[Pixel coordinate grounding data]

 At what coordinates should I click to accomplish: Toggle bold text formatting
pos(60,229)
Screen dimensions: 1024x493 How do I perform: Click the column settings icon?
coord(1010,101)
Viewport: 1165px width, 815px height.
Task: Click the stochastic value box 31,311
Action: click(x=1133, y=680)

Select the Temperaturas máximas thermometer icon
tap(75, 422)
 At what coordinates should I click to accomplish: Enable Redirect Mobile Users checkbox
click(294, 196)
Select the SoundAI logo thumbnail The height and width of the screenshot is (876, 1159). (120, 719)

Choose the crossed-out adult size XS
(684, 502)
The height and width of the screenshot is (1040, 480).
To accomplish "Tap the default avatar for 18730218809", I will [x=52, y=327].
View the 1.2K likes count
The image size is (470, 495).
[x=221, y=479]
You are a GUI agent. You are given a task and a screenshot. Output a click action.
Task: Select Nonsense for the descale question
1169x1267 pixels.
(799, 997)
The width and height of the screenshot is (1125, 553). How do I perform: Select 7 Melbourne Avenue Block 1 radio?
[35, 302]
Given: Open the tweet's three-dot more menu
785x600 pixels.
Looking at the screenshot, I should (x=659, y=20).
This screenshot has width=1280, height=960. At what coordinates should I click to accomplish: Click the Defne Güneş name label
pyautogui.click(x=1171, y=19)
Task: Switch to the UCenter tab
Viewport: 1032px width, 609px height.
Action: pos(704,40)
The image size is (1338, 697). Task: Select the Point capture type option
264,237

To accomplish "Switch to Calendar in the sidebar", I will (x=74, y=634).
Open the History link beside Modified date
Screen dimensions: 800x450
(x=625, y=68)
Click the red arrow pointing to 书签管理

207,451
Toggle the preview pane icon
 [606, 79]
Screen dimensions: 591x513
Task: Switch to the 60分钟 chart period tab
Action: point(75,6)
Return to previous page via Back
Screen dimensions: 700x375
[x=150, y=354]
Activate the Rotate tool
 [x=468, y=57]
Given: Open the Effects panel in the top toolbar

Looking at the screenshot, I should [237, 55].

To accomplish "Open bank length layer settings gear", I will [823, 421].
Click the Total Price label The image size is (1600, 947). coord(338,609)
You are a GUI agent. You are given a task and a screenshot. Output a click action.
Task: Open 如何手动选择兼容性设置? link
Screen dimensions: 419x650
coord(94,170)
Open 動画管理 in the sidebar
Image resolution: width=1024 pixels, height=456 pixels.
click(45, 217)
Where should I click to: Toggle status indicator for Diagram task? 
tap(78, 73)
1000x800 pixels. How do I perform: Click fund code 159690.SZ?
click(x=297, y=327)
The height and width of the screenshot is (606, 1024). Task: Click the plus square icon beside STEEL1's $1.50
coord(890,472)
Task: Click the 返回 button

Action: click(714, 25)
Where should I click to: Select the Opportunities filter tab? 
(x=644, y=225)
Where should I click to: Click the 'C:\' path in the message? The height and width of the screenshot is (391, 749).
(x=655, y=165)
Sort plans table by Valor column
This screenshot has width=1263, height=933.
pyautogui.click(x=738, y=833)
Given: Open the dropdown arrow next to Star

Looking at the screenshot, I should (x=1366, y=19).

> EXERCISE INSTRUCTIONS:
Starting at the line in the records above that contains "Task: Click the 返回 button", output every line up to and including the last one, with nothing added.

> TASK ANSWER:
Task: Click the 返回 button

Action: click(714, 25)
Where should I click to: Select the Opportunities filter tab? 
(x=644, y=225)
Where should I click to: Click the 'C:\' path in the message? The height and width of the screenshot is (391, 749).
(x=655, y=165)
Sort plans table by Valor column
This screenshot has width=1263, height=933.
pyautogui.click(x=738, y=833)
Given: Open the dropdown arrow next to Star

Looking at the screenshot, I should (x=1366, y=19).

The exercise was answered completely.